I wondered if looking at Mitch White was like looking in a mirror. If that was what made me hate him as much as I did.

4

.

IWENT FOR A RIDE. I GOT MY BIKE OUT FOR THE FIRST TIME THAT spring, pumped up the tires, oiled the brakes and the Derailleur, and loaded it onto the rack on the back of my old Saab. I drove east on the Mid-Cape Highway to Exit 9A and turned south. In half a mile I was at the Rail Trail.

This time of year there were hardly any vehicles in the parking lot, and within minutes I had the bike off the rack, my helmet secured, my shoes locked into the pedals, and I was cruising the smooth pavement that covered what had once been a railroad corridor. This was not a hard ride. In fact, it would be difficult to find an easier one, but I could go twenty-two miles to Wellfleet, turn around and ride back, and feel I had a pretty good workout.

I cruised past river swamps, cranberry bogs, an abandoned lumber mill, ponds that would soon be teeming with swimmers and small sailboats. I rode faster and faster because there was virtually nobody else on the trail: an inline skater, a woman with a dog, a man with some sort of baby carriage affixed behind his bike.

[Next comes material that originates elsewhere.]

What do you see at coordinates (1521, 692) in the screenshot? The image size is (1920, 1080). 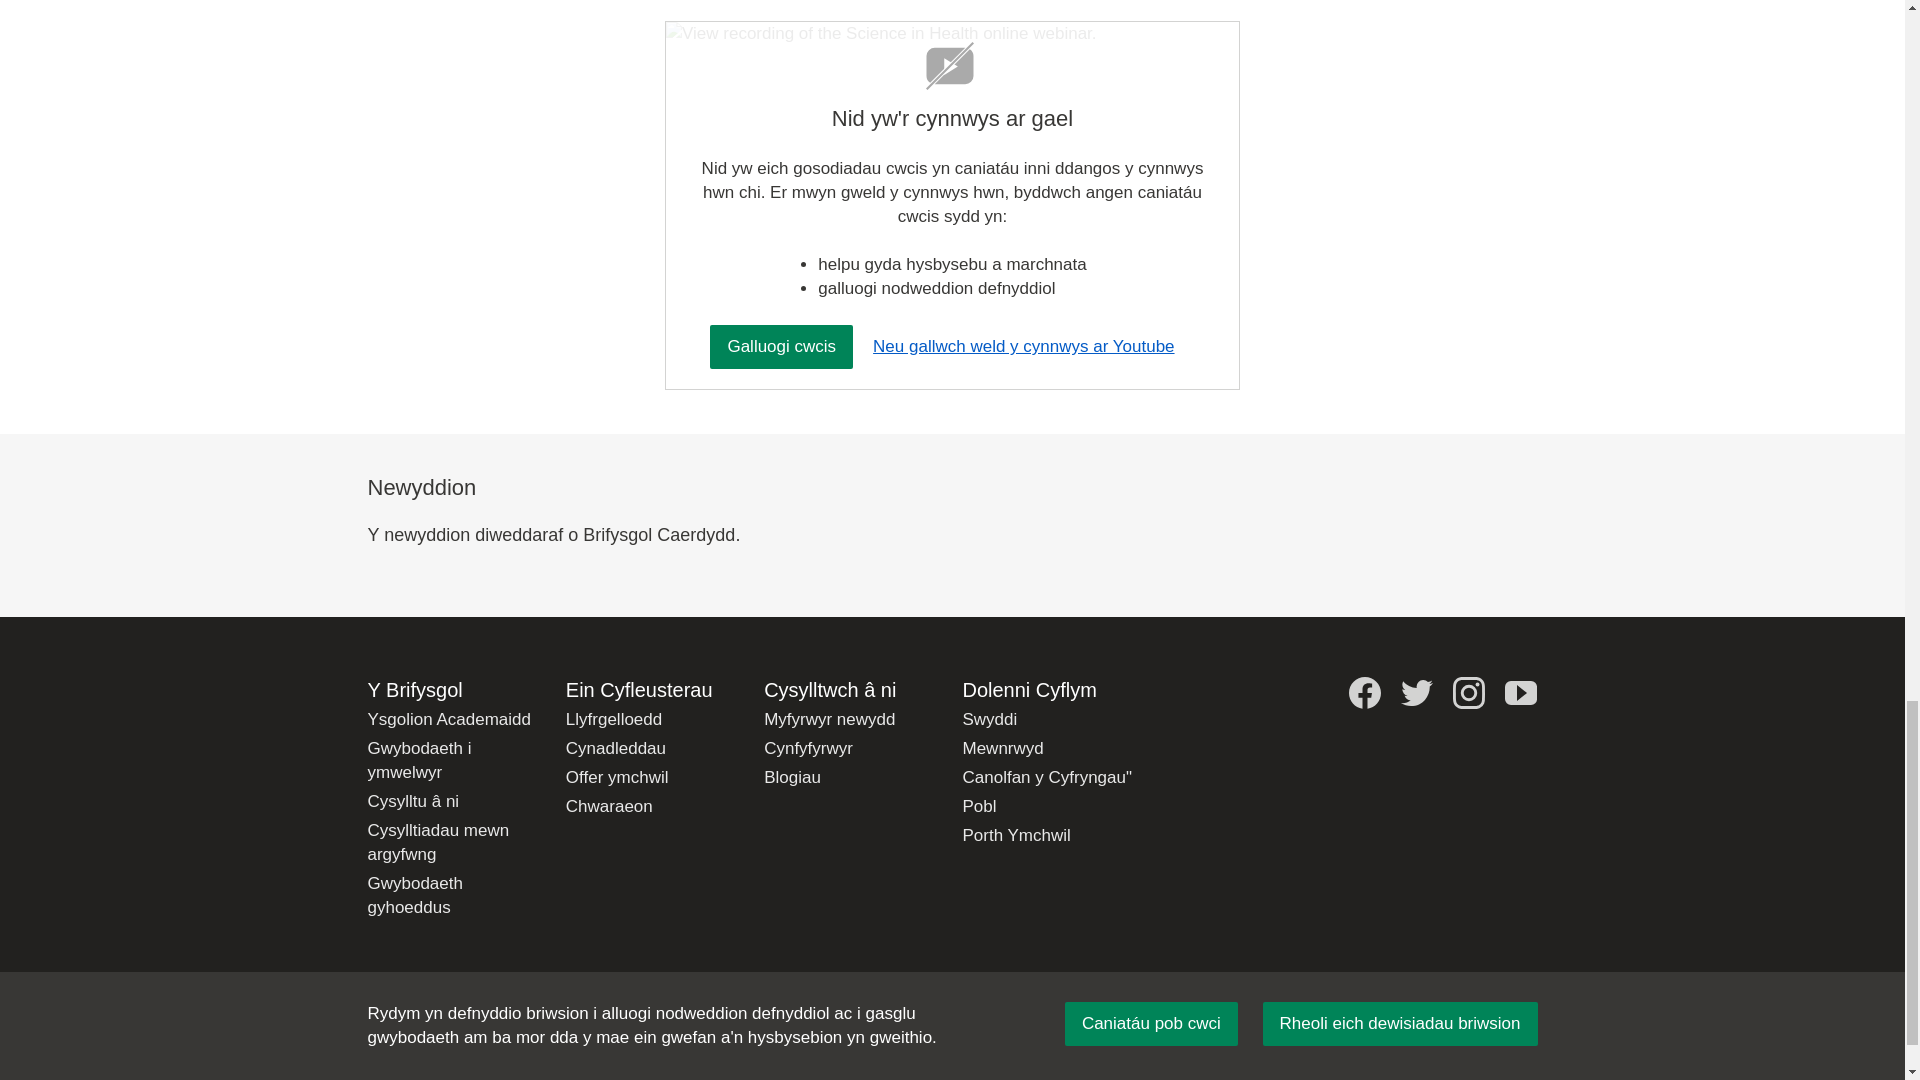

It was good, I told myself, to be doing something other than thinking. And then I realized that was exactly what I was doing. But I wasn’t brooding. No. I was doing something positive. Yes. That’s what I was doing. I was preparing myself for something in the future. The Pan-Mass Challenge, 110 miles from Sturbridge to the Cape Cod Canal the first Saturday in August. Preparing meant going forward, and that was good. Go forward, George. That’s good. That’s good. Keep pumping. Get in shape. Raise money. Children’s cancer fund. The Jimmy Fund. Pump your legs, raise money. Forget old man Telford and the Gregorys and Mitch White and your lost wife and anybody else you can think of forgetting.

Except I wasn’t really raising money, was I? I was contributing it. I had pledged $2,500 back in January, the minimum for the one-day ride that I was planning to do. Riders were supposed to get sponsors, send out solicitation letters, hit up friends and relatives, but I hadn’t done that. I didn’t have anybody I thought I could ask. Try my colleagues at work, maybe; make things awkward for everyone, those who gave and those who didn’t. The guy in the basement wants me to give him a hundred bucks. Look out for George, he’s asking people for money.